*Exercises to complete:*
a. In the article on AI models and olympiad proofs, who led the research team?
b. Write out everything in the article on AI models and olympiad proofs from "Image source: Imkara" down to "on Olympiad problems.".

A new study from ETH Zurich and INSAIT has shown that modern AI models that simulate reasoning and reliably solve standard mathematical problems are almost incapable of formulating complete proofs at the level of the 2025 United States Mathematical Olympiad (USAMO). These results call into question the ability of modern AI models to perform deep mathematical reasoning.
Image source: Imkara Visual / Unsplash
In March 2025, a research team from ETH Zurich and the Institute of Computer Science, Artificial Intelligence and Technology (INSAIT) at Sofia University, led by Ivo Petrov and Martin Vechev, published a preprint of a scientific paper titled “Proof or Bluff? Evaluating LLMs on 2025 USA Math Olympiad”. The work aims to evaluate the ability of large language models (LLMs) that simulate reasoning to generate complete mathematical proofs on Olympiad problems.

*Available data:*
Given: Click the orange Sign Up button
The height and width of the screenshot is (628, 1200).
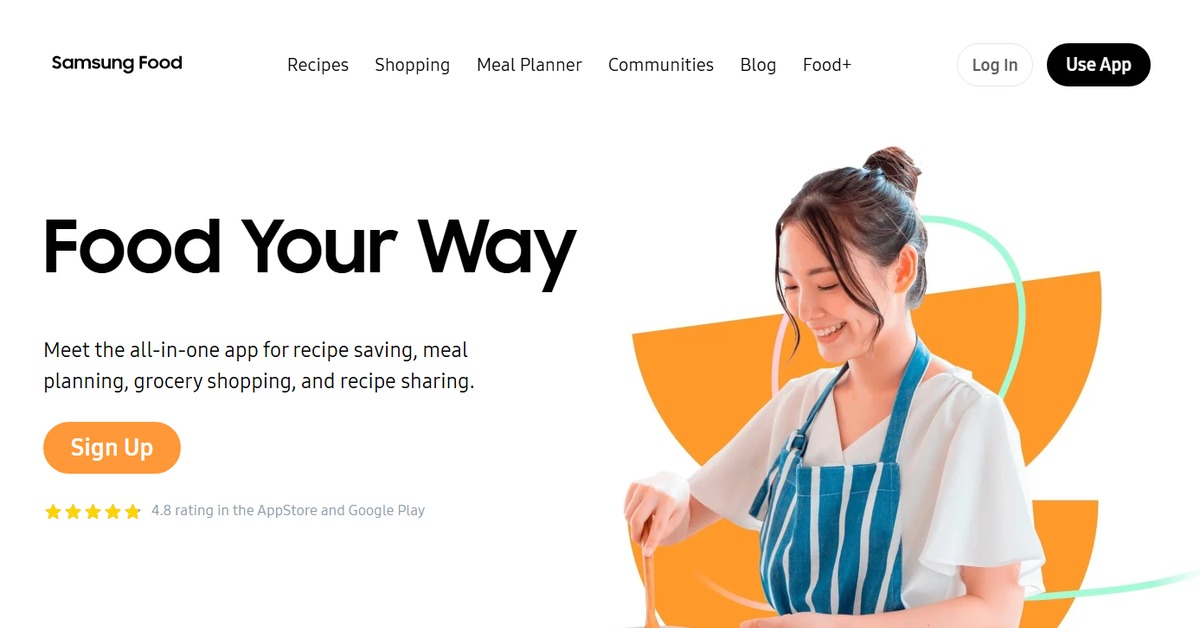Looking at the screenshot, I should click(112, 447).
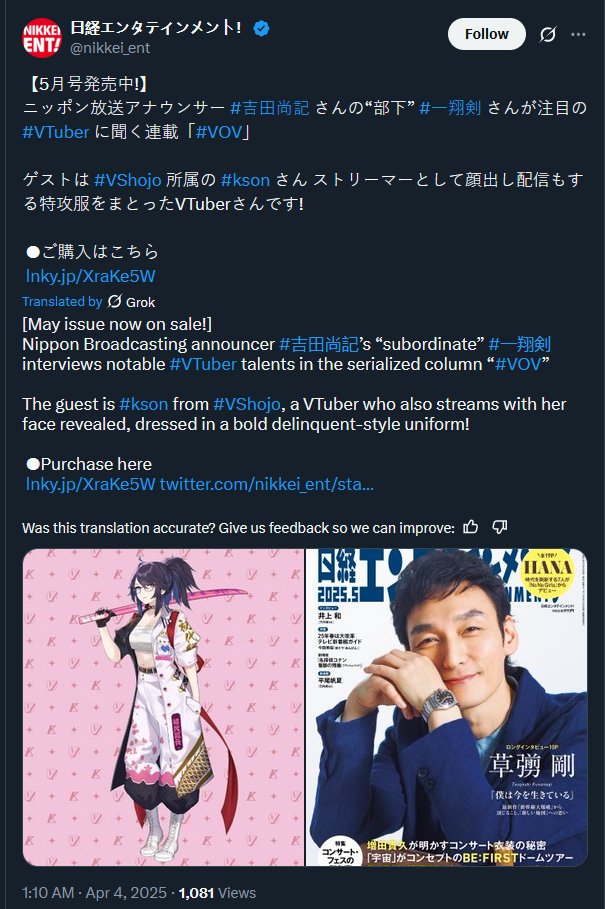This screenshot has height=909, width=605.
Task: Open the twitter.com/nikkei_ent/sta… link
Action: 267,484
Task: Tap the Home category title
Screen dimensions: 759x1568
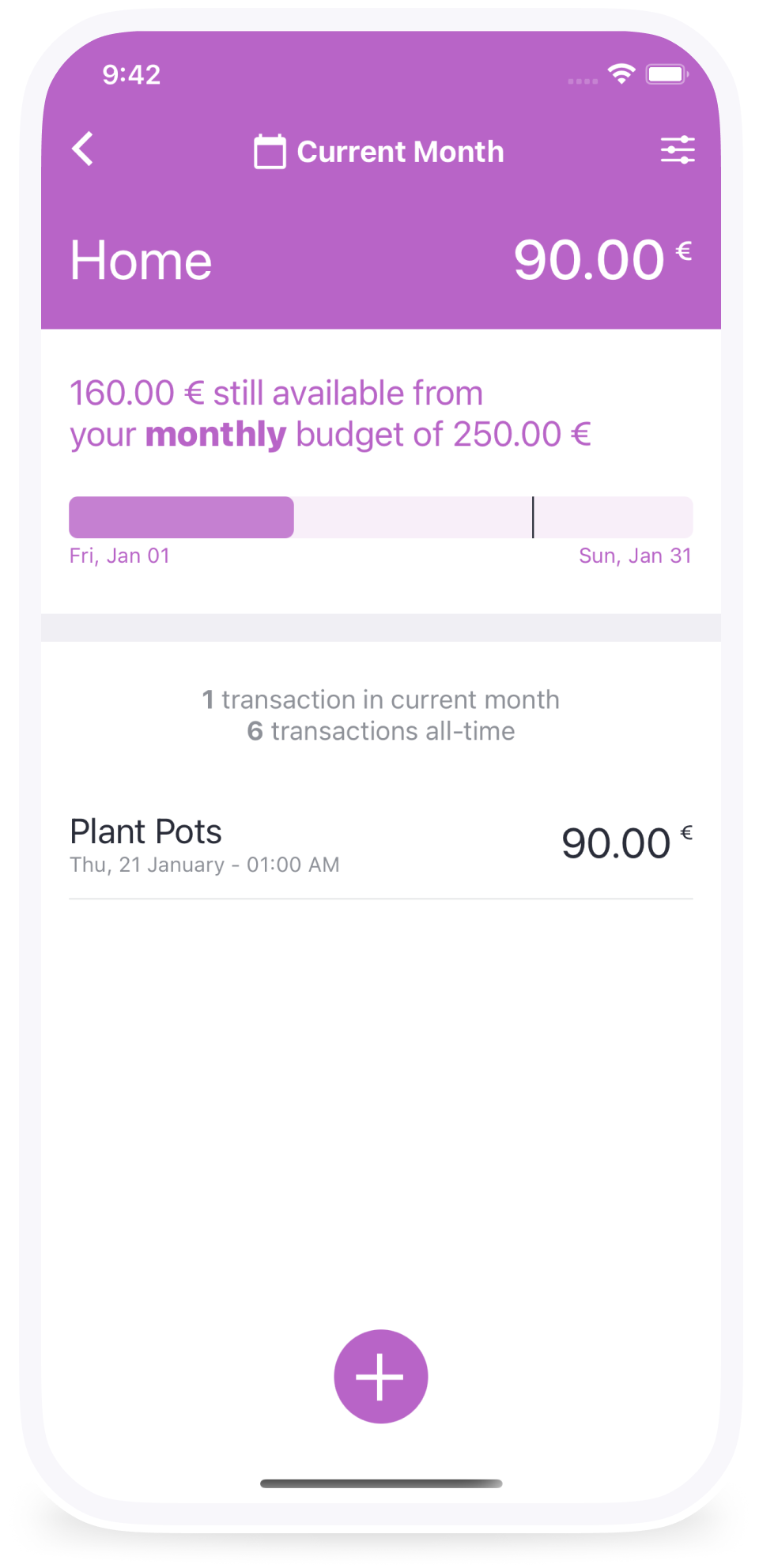Action: pos(141,261)
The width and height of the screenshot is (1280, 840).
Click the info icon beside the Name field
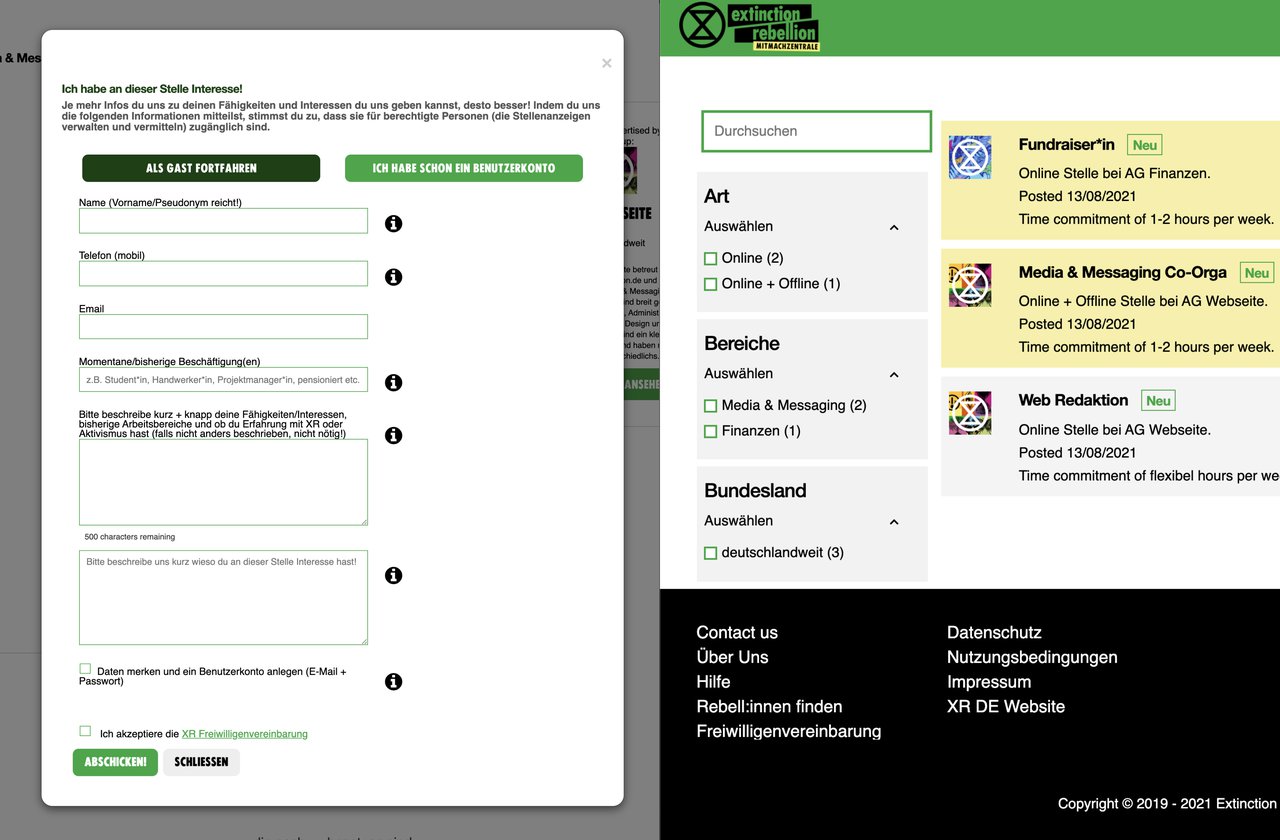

*Answers by task:*
a. Ivo Petrov and Martin Vechev.

b.
Image source: Imkara Visual / Unsplash
In March 2025, a research team from ETH Zurich and the Institute of Computer Science, Artificial Intelligence and Technology (INSAIT) at Sofia University, led by Ivo Petrov and Martin Vechev, published a preprint of a scientific paper titled “Proof or Bluff? Evaluating LLMs on 2025 USA Math Olympiad”. The work aims to evaluate the ability of large language models (LLMs) that simulate reasoning to generate complete mathematical proofs on Olympiad problems.